All patients over the age of 18 years, who present with melena, hematochezia, hematemesis, or positive fecal occult blood test (FOBT) and who have been excluded from variceal bleeding were included into the registry after giving a declaration of informed consent. If necessary, the clarification was done by means of gastroscopy, colonoscopy or further diagnostic procedures.

Results:

At the time of submission, a total of 580 patients were enrolled and up to now data of 328 patients were analyzed, of whom 322 (98.2%) underwent endoscopic examination.

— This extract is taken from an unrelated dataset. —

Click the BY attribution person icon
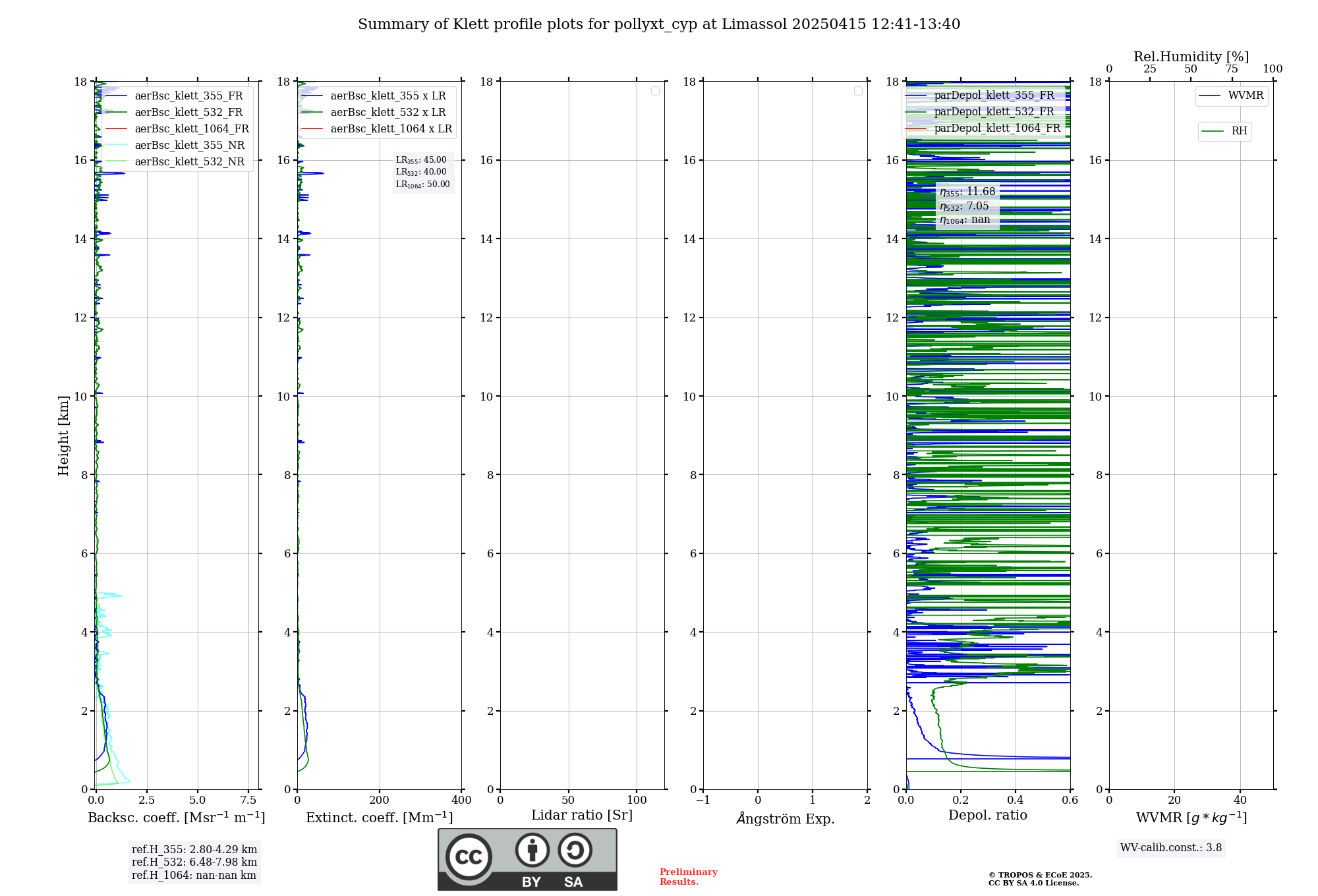Screen dimensions: 1318x896 pos(532,850)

The majority was male (n = 196 [59.8%]); the mean age was 70.3 (CI95% 68.5 – 72.1, [range: 19.1 – 96.4]) years. Bleeding was most frequently located in the upper gastrointestinal tract (n = 176 [53.7%]). Bleeding source was definitely or probably identified in the majority of the cases (n = 170 [51.8%] and n = 97 [29.6%], respectively); in 61 cases (18.6%) no bleeding source was found. No significant difference according age and gender regarding the distribution across the different localization groups could be determined. Irrespective the location, ulcers are by far the most common bleeding cause (n = 92 [28.0%]); among them, most are located in the stomach and duodenum (n = 60 [65.2%]).

Conclusion:

Non-variceal GI bleeding is a common cause for hospital admission and are mostly located in the upper GI tract. In almost one fifth of the patients no definite bleeding source was found.